La quiebra se produce en el último terceto, que el yo poético se dedica a sí
mismo: consuela constatar que, como el tiempo todo lo mata, terminará también
con mi dolor. El yo observador, que tan apenado —al fin lo sabemos— andaba de
acá para allá, calma su tormento contemplando
las ruinas y reflexionando sobre lo interino de lo que se presentaba como
eterno: jodido iba, pero contento
acaba.
Espléndida
tarea de encaje: en catorce versos, el mundo, el tiempo y la carne. «Superbi
colli…», soneto bitemático (las ruinas y un servidor), distribuye sus
materiales en un esquema que provoca la confusión entre la cantidad y la
calidad, según el modo en que la retórica ocupa un espacio físico, en el papel o por medio de ondas sonoras: ¿el tema principal es aquel sobre el que se engarzan más palabras (aquí, el 75% de la topografía del poema)? ¿El asunto de cierre, precisamente
por ocupar esa posición, transforma al tema primero en subsidiario?

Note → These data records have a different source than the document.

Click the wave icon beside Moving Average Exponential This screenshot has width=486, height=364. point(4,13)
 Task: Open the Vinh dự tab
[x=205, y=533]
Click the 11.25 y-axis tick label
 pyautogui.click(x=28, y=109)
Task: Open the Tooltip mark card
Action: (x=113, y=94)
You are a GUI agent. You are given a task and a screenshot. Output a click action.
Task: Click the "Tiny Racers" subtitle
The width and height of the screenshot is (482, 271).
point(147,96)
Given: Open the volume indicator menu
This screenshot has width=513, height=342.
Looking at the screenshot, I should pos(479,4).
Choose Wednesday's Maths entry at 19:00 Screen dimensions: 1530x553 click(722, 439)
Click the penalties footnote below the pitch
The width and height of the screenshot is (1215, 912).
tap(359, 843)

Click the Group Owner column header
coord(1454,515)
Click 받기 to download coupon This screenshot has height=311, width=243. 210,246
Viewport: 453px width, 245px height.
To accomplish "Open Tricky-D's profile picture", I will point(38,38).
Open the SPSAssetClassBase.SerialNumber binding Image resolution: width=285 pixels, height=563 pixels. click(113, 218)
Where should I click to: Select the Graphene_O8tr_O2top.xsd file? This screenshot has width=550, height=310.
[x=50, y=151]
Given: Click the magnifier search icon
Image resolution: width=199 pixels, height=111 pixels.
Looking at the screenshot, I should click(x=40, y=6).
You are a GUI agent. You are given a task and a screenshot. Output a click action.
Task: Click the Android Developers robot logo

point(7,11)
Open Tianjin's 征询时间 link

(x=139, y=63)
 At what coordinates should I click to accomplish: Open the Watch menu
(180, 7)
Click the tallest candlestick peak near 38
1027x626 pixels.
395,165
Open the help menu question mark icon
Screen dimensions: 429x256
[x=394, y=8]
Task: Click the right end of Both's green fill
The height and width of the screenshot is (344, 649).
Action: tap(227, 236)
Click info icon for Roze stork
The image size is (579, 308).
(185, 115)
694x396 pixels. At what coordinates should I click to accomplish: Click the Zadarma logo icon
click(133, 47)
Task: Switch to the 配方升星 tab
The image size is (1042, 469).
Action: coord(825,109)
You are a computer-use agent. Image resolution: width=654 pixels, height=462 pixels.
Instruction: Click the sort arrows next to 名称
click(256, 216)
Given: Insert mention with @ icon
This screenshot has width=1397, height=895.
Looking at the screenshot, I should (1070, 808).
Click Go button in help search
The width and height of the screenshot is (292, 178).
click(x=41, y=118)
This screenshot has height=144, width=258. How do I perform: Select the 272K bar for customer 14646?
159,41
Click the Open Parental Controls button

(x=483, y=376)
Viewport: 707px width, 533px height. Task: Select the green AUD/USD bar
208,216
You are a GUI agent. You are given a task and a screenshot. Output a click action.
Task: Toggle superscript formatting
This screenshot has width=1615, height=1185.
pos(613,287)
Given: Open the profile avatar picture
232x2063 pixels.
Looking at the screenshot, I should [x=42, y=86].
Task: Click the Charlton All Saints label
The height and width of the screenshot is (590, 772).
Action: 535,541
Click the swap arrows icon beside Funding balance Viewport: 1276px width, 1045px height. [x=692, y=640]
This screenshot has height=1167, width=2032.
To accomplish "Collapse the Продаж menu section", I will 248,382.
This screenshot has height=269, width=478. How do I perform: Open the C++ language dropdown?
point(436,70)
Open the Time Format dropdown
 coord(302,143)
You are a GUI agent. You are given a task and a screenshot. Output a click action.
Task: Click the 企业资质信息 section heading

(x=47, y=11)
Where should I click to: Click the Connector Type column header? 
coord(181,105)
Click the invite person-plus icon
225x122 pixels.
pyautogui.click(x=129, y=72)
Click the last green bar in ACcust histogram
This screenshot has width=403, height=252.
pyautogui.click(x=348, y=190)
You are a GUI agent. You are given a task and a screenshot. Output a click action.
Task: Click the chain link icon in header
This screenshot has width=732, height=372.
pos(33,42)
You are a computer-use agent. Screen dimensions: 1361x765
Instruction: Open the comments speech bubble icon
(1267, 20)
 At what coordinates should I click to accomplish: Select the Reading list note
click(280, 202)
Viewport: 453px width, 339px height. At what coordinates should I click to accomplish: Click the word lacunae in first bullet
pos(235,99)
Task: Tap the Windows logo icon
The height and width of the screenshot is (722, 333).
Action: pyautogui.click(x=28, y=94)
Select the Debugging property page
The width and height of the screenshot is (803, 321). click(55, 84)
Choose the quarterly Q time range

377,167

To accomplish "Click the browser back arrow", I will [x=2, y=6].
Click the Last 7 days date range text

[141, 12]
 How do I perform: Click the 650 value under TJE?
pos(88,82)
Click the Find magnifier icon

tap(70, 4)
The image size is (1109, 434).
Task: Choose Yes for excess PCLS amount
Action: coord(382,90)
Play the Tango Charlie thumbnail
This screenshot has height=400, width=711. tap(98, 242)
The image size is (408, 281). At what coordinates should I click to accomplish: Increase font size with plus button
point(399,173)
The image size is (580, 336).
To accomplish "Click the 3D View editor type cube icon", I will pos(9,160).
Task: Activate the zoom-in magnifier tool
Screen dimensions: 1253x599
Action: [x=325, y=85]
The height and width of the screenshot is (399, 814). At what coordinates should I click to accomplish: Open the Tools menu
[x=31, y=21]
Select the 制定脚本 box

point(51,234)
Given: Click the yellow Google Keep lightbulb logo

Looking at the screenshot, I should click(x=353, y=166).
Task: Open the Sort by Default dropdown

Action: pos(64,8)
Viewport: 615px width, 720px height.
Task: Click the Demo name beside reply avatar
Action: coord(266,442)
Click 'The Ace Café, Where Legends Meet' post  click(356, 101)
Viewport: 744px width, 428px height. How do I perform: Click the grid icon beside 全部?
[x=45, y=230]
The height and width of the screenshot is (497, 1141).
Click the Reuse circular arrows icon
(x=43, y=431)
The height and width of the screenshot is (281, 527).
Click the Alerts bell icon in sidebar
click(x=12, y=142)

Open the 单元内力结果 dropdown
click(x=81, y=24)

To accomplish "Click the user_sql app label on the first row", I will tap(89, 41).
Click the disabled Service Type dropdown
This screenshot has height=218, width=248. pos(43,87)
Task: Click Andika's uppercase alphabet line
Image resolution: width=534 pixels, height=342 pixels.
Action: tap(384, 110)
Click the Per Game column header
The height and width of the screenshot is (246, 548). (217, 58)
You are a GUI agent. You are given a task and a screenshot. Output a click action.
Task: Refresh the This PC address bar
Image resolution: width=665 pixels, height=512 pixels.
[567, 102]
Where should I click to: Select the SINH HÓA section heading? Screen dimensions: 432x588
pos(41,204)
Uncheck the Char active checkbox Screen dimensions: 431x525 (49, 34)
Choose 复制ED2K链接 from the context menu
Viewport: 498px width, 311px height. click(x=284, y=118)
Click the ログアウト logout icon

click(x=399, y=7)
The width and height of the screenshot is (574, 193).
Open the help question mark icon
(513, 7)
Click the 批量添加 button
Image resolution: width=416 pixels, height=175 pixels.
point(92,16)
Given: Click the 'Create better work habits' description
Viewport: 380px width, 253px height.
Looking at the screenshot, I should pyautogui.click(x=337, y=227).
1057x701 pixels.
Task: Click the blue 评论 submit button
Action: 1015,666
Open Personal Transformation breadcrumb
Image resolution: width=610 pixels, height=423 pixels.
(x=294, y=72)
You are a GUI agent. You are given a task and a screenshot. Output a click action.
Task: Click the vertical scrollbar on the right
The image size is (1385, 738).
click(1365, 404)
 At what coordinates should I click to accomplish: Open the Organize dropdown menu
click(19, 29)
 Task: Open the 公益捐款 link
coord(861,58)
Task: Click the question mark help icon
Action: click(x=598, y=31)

La interpretación
de un texto es, claro, tarea de los lectores. Tarea que multiplica sin fin las
resonancias de la partitura verbal.
[1] Modernizo el texto y la puntuación de la
versión que en 1955 publicó Fucilla (p. 62), y corrijo las lecciones cogallos y el tiempo (vv. 1 y 9). Fucilla ordena bibliografía sobre el soneto
de Castiglione y su descendencia española (pp. 52-53).